I shouted to them way before I got there, I was in such a state. Asked if Farmer Sterzer was home, and he came out of the door right that moment. I told him there was something wrong up at the Danner place. No one was in, and the dog was whining and all that, and the cattle lowing
in the shed. And I said my dad said to fetch him to go over there with my dad. Because my dad didn’t want to go alone.
So Farmer Sterzer called Alois right away. Alois is the farmhand at the Sterzer place, he’s going to marry Dagmar.
Then I went over to Tannöd and the Danner farm with Farmer Sterzer and Alois.
It was just before we reached the house we met my dad. He’d been waiting for Farmer Sterzer there. Then he went on up to the Danner farm with us.
And then we found them.
Well, not me, because my dad wouldn’t let me go into the house.
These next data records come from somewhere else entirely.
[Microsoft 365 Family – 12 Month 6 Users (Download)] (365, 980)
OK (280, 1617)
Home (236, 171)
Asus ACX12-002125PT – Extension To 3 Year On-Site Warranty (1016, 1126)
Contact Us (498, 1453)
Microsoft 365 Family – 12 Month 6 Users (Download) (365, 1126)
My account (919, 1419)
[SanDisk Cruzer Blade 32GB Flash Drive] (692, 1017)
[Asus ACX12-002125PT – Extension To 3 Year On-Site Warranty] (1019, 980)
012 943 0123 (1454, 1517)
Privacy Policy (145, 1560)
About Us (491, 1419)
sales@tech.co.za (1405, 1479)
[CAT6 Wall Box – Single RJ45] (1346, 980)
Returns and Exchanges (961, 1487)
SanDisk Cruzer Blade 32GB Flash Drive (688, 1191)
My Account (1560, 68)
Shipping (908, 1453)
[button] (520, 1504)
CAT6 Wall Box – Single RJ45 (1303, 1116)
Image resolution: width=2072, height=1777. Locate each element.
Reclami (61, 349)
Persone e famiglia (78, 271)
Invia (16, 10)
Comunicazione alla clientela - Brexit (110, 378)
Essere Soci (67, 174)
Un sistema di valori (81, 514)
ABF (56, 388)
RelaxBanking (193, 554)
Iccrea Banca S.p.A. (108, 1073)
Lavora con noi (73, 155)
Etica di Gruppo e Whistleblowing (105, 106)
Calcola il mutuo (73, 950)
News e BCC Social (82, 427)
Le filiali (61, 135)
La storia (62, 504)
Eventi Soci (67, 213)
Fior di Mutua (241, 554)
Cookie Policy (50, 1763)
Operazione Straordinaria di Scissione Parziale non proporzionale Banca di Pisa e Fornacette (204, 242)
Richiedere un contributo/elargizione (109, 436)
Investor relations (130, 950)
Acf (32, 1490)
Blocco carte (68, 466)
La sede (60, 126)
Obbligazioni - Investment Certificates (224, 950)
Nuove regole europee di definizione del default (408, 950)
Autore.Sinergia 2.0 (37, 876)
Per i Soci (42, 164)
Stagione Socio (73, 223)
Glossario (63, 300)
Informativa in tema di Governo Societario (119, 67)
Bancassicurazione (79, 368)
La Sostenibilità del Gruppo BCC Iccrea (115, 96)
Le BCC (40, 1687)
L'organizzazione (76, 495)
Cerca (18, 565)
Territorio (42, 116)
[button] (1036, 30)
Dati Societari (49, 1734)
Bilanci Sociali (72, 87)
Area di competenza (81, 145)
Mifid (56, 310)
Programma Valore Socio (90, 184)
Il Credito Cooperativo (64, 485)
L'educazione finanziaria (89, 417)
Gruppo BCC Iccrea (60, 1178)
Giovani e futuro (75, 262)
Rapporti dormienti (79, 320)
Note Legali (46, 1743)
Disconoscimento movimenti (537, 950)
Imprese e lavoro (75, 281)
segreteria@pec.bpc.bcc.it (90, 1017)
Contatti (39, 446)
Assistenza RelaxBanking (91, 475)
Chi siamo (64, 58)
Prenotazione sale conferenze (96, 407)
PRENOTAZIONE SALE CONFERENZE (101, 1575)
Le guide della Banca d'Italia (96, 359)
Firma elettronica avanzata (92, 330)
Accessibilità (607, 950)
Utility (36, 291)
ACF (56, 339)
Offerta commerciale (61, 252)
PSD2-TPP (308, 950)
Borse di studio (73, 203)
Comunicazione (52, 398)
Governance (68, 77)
He said I was to stay outside.
And after Farmer Sterzer and Alois came out of the barn again, white as chalk they were, I was really glad I hadn’t gone in with them.
My dad told me to go down to the village. “And tell them they’d better call the police from the mayor’s house.” So that’s what I did.
I fetched my bike and went over to the village, I went to the mayor’s, and I shouted out how they were all dead at Danner’s. All of them murdered dead. I shouted it in everyone’s face, even the mayor’s.